6. El método de la reivindicación 4 o 5, en donde la referencia se prepara usando:

(i) una segunda muestra obtenida del sujeto antes de la administración del compuesto al sujeto; y en donde la segunda muestra es de la misma fuente que la primera muestra; o

(ii) una segunda muestra obtenida de un sujeto sano que no tiene la enfermedad o trastorno; y en donde la segunda muestra es de la misma fuente que la primera muestra.

7. El método de cualquiera de las reivindicaciones 4-6, en donde la enfermedad o trastorno es el mieloma múltiple, leucemia linfocítica crónica, linfoma no Hodgkin, linfoma de células del manto, lupus eritematoso sistémico, síndrome de Sjogren o esclerosis sistémica.
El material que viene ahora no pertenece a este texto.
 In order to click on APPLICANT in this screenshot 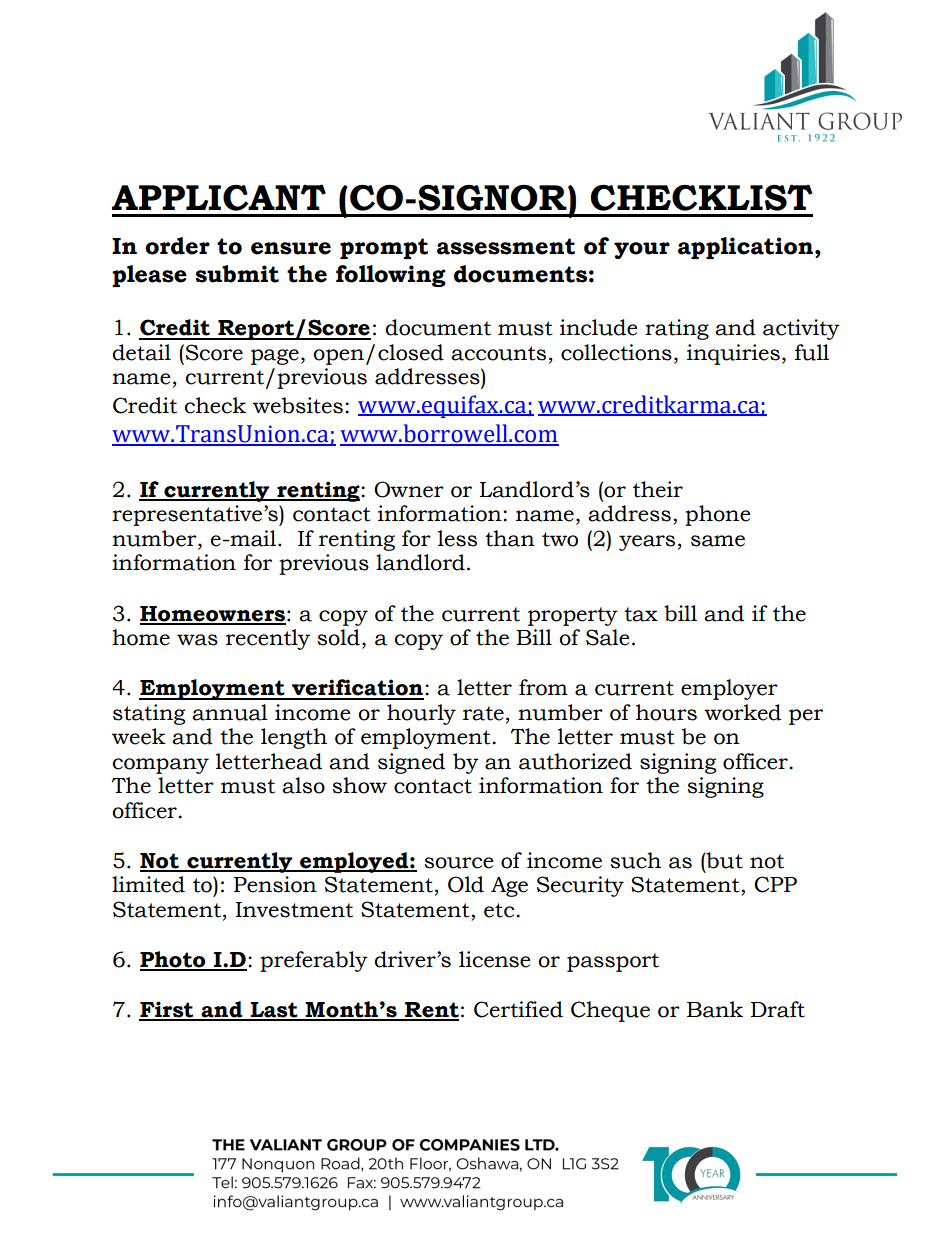, I will do `click(219, 197)`.
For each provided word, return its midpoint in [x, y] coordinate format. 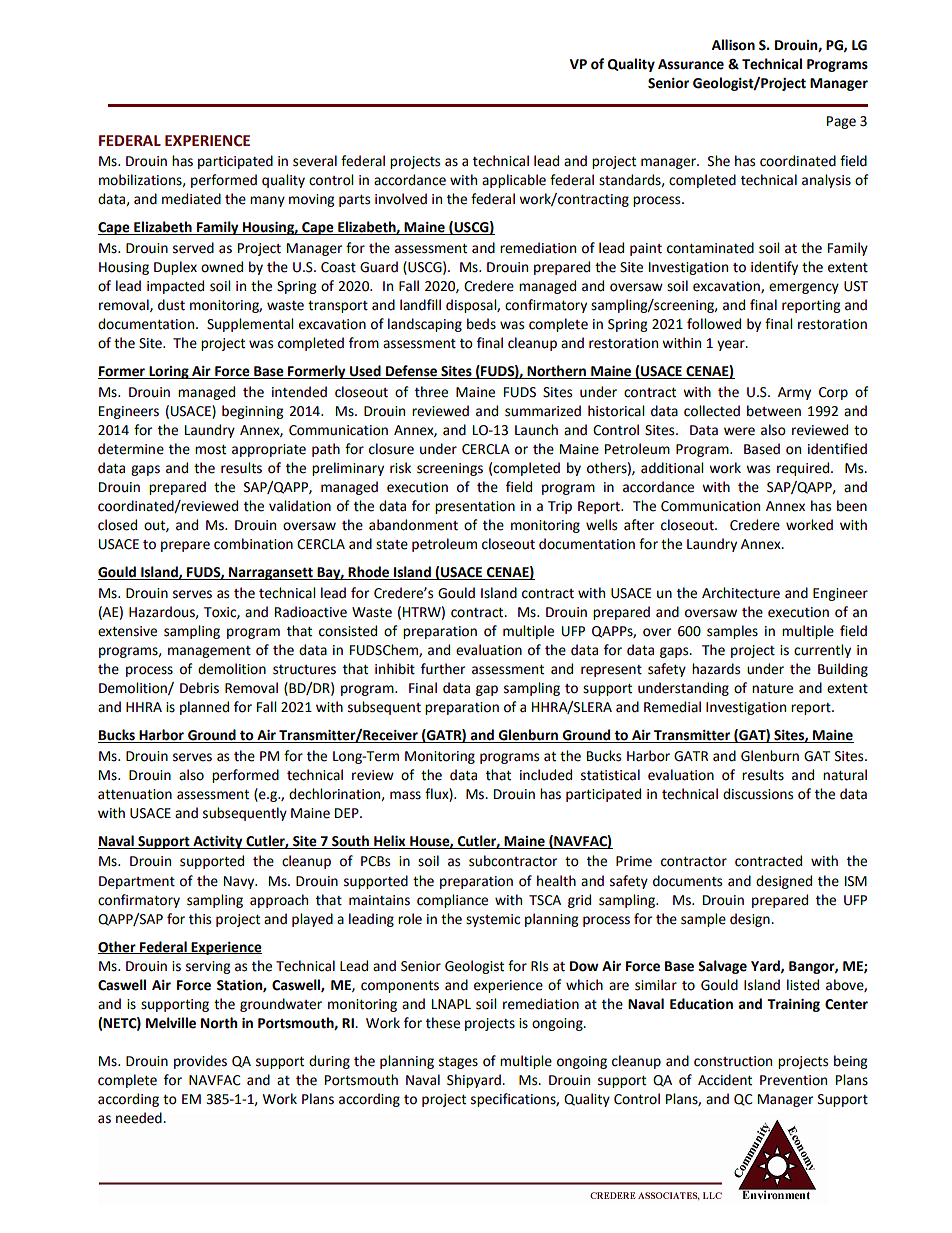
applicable [514, 181]
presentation [475, 507]
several [315, 161]
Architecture [741, 593]
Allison [733, 45]
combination [253, 544]
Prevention [793, 1080]
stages [458, 1063]
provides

8. El método de cualquiera de las reivindicaciones 1-7, en donde determinar el nivel de IKZF1 (Ikaros) en la primera muestra comprende:

(i) poner en contacto las proteínas dentro de la primera muestra con un primer anticuerpo que se une inmunoespecíficamente a IKZF1 (Ikaros);

(ii) poner en contacto las proteínas unidas al primer anticuerpo con un segundo anticuerpo con un marcador detectable, en donde el segundo anticuerpo se une inmunoespecíficamente a dicha IKZF1 (Ikaros), y en donde el segundo anticuerpo se une inmunoespecíficamente a un epítopo diferente en dicha IKZF1 (Ikaros) que el primer anticuerpo;

(iii) detectar la presencia del segundo anticuerpo unido a la proteína; y

(iv) determinar el nivel de IKZF1 (Ikaros) basado en la cantidad de marcador detectable en el segundo anticuerpo.
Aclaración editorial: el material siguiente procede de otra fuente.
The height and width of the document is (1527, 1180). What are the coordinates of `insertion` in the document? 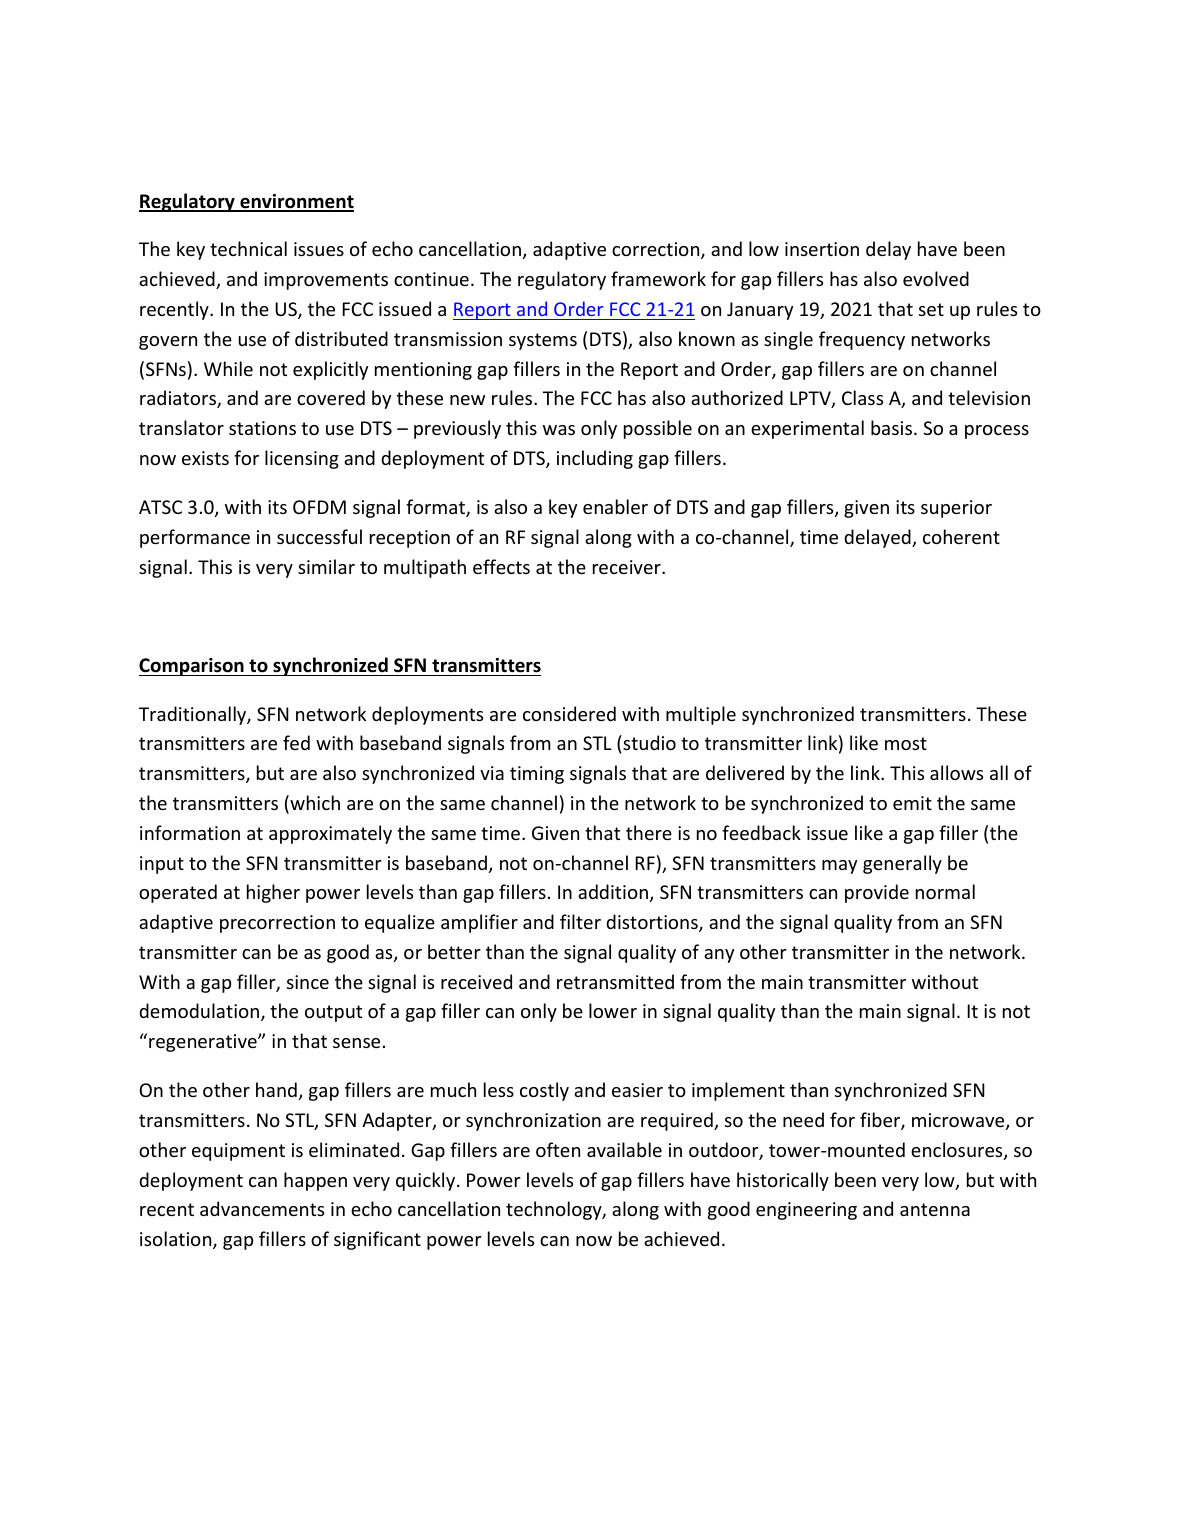 It's located at (822, 249).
9. El método de cualquiera de las reivindicaciones 1-7, en donde determinar el nivel de IKZF1 (Ikaros) en la primera muestra comprende:

(i) poner en contacto el ARN dentro de la primera muestra con un cebador que comprende una secuencia que se une específicamente al ARN para generar una primera molécula de ADN que tiene una secuencia complementaria al ARN;

(ii) amplificar el ADN que corresponde a un segmento de un gen que codifica IKZF1 (Ikaros); y

(iii) determinar el nivel de ARN de dicha IKZF1 (Ikaros) basado en la cantidad del ADN amplificado.
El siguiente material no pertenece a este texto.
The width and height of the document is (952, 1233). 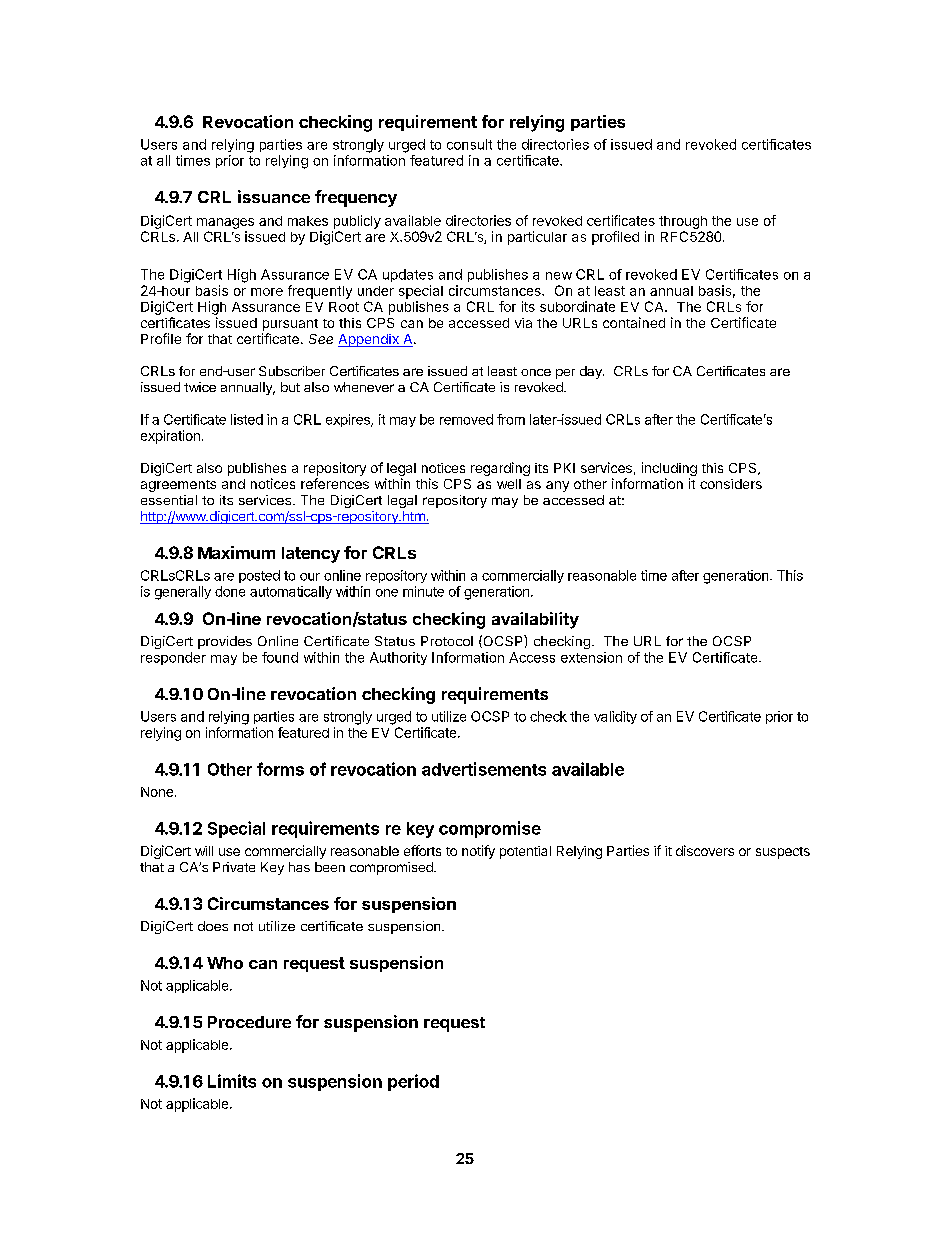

10. El método de cualquiera de las reivindicaciones 1-9, en donde el compuesto disminuye el nivel de dicha IKZF1 (Ikaros) en comparación con la referencia.

11. El método de cualquiera de las reivindicaciones 1-10, en donde el compuesto es la talidomida, lenalidomida, pomalidomida, 3-(5-amino-2-metil-4-oxo-4H-quinazolin-3-il)-piperidina-2,6-diona o 3-(4-((4-(morfolinometil)bencil)oxi)-1-oxoisoindolin-2-il)piperidina-2,6-diona, uno de sus estereoisómeros, o una de sus sales, solvatos, hidratos, cocristales, clatratos o polimorfos farmacéuticamente aceptables.

12. El método de cualquiera de las reivindicaciones 1-11, que además comprende determinar el nivel de IKZF3 (Aiolos).